In Sachsen, Brandenburg und Thüringen wird im September ein neues Landesparlament gewählt. Und Gewinnerin dürfte vor allem die AfD sein. Darunter auch die rechtsextreme AfD Thüringen, der Heimatverband von Björn Höcke. Mit Umfragewerten zwischen 29 und 36 Prozent könnte ein Vorbeiregieren an der Ganz-Ganz-Rechtsaußenpartei zum Experiment werden.
Dass die Grünen es in den Landtag schaffen, ist nach aktuellen Umfragen nicht sicher. Notwendig werden könnte also ein Bündnis aus CDU, SPD und Linken oder in Kombination mit dem Bündnis Sahra Wagenknecht. Spannend, schließt es die Union doch eigentlich aus, mit "Radikalen" zusammenzuarbeiten. Und dazu gehört im Verständnis der Konservativen eben auch die Linke.
In Richtung der Rechten ist diese Brandmauer bislang allerdings an zahlreichen Ecken löchrig. Jetzt besitzt der Thüringer CDU-Spitzenkandidat Mario Voigt sogar die Dreistigkeit, sich in ein TV-Duell mit Höcke zu setzen und dem Rechtsextremen eine Bühne zu bieten. Dufte Idee – nicht!
Ausgestrahlt wird das Drama nicht etwa beim Öffentlich-Rechtlichen, der einen Vollständigkeitsanspruch hat und wegen der Beitragszahlungen leider verpflichtet ist, auch extrem rechte Politiker:innen zu Wort kommen zu lassen. Nein, diese Verharmlosung findet beim Privatsender Welt TV statt.
"Das TV-Duell ist der Versuch, Aussagen kritisch zu hinterfragen – unabhängig davon, ob sie den eigenen Werten entsprechen", sagt der Chefredakteur des Nachrichtensenders Welt dazu. Vor allem aber ist das TV-Duell wohl der Versuch, ordentlich Quote zu machen. Eine Live-Diskussion mit Höcke, der für seine radikalen und oft verfälschten Aussagen bekannt ist, wird für die Debatte keinen Mehrwert schaffen.
Und auch Voigt kommt in dieser Konstellation schlecht weg, muss er doch alle Fakten parat haben, um einem Medienprofi und Menschenfänger, wie Höcke Paroli bieten zu können.
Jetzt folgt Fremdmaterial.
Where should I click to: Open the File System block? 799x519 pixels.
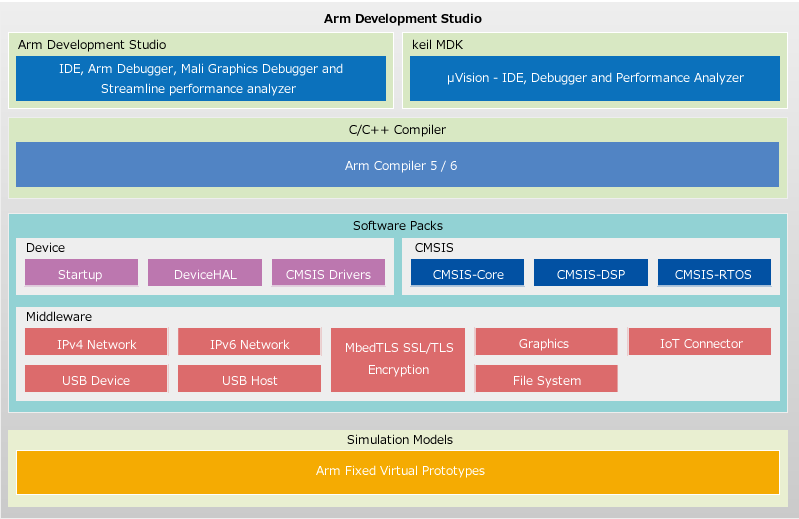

Und genau daran könnte es scheitern. Schließlich war es Voigt Unbedarftheit, die dieses gefährliche Schauspiel überhaupt ermöglicht hat. Der hat nämlich Höcke falsch zitiert, woraufhin der Rechtsaußen-Politiker mit einer Unterlassungsklage drohte.
Das Ende vom Lied: Voigt machte gegenüber Höcke deutlich, dessen "wohlstandsgefährdende Antieuropapolitik" überall auseinandernehmen zu können – ob vor Gericht oder im Landtag. Höcke reagierte klug und schlug ein TV-Duell vor. Voigt willigte ein. Und damit gibt er einem Mann eine Bühne, die er ohne dieses Intermezzo nicht gehabt hätte.
Völlig klar, was Voigts Plan dabei ist: Er will sich selbst bekannter machen, den Fame abstauben. Aber egal, ob Voigt Falschaussagen und die perfide Europapolitik der AfD entkräften kann – er gibt damit Höcke die Möglichkeit, seine Hetze und seinen Hass auf großer Bühne und live ins ganze Land zu tragen. Weiter zu spalten.
Und Welt TV profitiert mit. Denn das Duell sorgt schon im Vorfeld für Gesprächsstoff, es ist zu vermuten, dass viele zuschalten werden. Aus Voyeurismus, um zu sehen, wie furchtbar das Gespräch wirklich wird. Aus Ekel, aus Interesse.
Aber anders als bei beliebten Trash-Formaten, wie etwa dem Dschungel oder Big Brother geht es hierbei um die Demokratie in unserem Land. Ein Gesellschaftssystem, das aktuell ohnehin einen schlechten Stand hat. Das dauerhaft auf der Kippe steht, weil es von Rechtsextremen im Inneren angegriffen wird. Ein Konstrukt, dass es zu verteidigen gilt.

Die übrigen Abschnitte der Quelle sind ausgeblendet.